Yerevan's Shengavit district court, presided over by judge Nelly Baghdasryan, was scheduled Thursday to continue hearing civic activist Vardges Gaspari's case. However, before the hearing even began, the judge asked Gaspari's lawyer, Tigran Yegoryan, why his client had not come to court.
Yegoryan had to remind judge Baghdasryan that she had removed Gaspari from the courtroom for 6 court hours at the previous sitting, to which the judge replied, saying that she has already overruled her own applied sanction. Baghdasaryan then gave the lawyer 5 minutes to contact Gaspari and find out whether he was going to show up.
The activist, as it turned out, had not been notified properly about the judge's decision to allow him after all to attend his case hearings, Yegoryan told Baghdasaryan after the 5-minute break.
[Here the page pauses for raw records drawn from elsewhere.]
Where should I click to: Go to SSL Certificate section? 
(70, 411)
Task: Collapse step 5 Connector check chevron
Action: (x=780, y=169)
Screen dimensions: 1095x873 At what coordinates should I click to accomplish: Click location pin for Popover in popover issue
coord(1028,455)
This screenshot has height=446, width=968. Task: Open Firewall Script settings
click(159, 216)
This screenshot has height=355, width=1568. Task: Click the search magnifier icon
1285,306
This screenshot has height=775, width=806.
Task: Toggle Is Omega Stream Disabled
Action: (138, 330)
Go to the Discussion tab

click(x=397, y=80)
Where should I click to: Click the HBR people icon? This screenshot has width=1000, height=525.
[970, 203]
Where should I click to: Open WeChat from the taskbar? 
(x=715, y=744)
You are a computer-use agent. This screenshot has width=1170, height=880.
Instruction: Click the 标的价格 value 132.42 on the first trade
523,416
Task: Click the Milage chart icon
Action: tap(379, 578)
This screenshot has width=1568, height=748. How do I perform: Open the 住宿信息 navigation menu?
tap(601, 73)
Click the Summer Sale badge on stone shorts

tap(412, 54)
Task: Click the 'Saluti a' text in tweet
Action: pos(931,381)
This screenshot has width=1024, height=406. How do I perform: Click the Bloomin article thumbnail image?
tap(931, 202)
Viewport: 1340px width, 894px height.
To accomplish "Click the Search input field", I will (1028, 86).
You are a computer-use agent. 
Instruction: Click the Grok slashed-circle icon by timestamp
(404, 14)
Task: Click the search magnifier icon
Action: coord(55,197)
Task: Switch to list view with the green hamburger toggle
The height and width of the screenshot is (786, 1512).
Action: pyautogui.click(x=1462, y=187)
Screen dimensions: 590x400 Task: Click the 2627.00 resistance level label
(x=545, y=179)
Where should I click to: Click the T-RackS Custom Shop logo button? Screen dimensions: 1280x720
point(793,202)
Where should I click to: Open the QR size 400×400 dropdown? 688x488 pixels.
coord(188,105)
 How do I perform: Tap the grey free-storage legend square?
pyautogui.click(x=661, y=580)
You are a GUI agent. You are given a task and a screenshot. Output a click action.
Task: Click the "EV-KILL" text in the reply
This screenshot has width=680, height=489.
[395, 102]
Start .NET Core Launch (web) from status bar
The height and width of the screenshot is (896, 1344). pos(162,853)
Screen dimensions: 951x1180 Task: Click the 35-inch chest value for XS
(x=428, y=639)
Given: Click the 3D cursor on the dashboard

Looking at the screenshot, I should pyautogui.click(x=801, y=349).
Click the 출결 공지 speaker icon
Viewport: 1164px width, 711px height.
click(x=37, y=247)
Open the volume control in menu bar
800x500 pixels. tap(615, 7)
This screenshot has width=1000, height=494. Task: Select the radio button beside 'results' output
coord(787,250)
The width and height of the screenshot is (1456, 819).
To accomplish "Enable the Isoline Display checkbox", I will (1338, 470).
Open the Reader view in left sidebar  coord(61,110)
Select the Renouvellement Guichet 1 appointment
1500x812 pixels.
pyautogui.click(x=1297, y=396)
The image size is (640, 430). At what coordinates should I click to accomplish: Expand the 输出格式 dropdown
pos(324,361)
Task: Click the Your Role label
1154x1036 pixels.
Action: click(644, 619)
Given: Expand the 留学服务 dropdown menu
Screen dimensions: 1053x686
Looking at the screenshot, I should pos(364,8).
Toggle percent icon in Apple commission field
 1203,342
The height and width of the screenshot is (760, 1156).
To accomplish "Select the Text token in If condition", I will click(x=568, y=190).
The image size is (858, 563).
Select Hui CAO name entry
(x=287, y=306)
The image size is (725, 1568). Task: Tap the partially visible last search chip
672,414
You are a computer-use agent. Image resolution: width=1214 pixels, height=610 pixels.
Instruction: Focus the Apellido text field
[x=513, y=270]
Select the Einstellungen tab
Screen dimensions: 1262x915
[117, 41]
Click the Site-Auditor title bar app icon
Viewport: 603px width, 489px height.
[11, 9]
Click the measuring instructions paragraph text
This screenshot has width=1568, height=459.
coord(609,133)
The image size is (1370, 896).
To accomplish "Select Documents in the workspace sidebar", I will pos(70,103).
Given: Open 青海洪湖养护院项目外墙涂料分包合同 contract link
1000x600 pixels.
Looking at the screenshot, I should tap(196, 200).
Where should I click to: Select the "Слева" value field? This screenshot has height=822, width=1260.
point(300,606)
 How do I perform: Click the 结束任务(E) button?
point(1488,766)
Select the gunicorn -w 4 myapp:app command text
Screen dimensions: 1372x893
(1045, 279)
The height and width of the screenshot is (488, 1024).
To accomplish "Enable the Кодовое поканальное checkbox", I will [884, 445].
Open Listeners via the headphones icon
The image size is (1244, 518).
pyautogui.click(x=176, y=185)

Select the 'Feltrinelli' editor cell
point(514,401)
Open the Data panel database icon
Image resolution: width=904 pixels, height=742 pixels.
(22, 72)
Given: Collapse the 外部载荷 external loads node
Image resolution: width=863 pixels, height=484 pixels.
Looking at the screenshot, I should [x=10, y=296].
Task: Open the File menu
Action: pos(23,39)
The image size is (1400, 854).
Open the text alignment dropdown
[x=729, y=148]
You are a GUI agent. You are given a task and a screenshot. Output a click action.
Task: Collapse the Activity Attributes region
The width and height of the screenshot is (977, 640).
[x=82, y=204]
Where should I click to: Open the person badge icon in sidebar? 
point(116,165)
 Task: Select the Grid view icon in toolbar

The judge had nothing left to do but to adjourn the hearing until March 9 “because of the defendant's failure to appear.”
In the meantime, Gaspari, who was last month taken to a week-long custody and subjected to torture and abuse by cellmates at the Nubarashen prison, might now be facing involuntary psychiatric treatment.
Gaspari was scheduled to undergo an investigation-ordered forensic psychiatric evaluation Thursday at Yerevan's Nork mental health clinic; the assessment, however, was postponed by the evaluation committee since the activist's lawyers have filed an appeal challenging the investigator's decision.
“The evaluation cannot take place today because [the prosecutor’s office] might still grant our appeal and annul the investigator's decision,” Gaspari's attorney, Tigran Yegoryan, told Epress.am. The activist, Yegoryan added, would not undergo a psychiatric evaluation until they have exhausted all available appeal remedies.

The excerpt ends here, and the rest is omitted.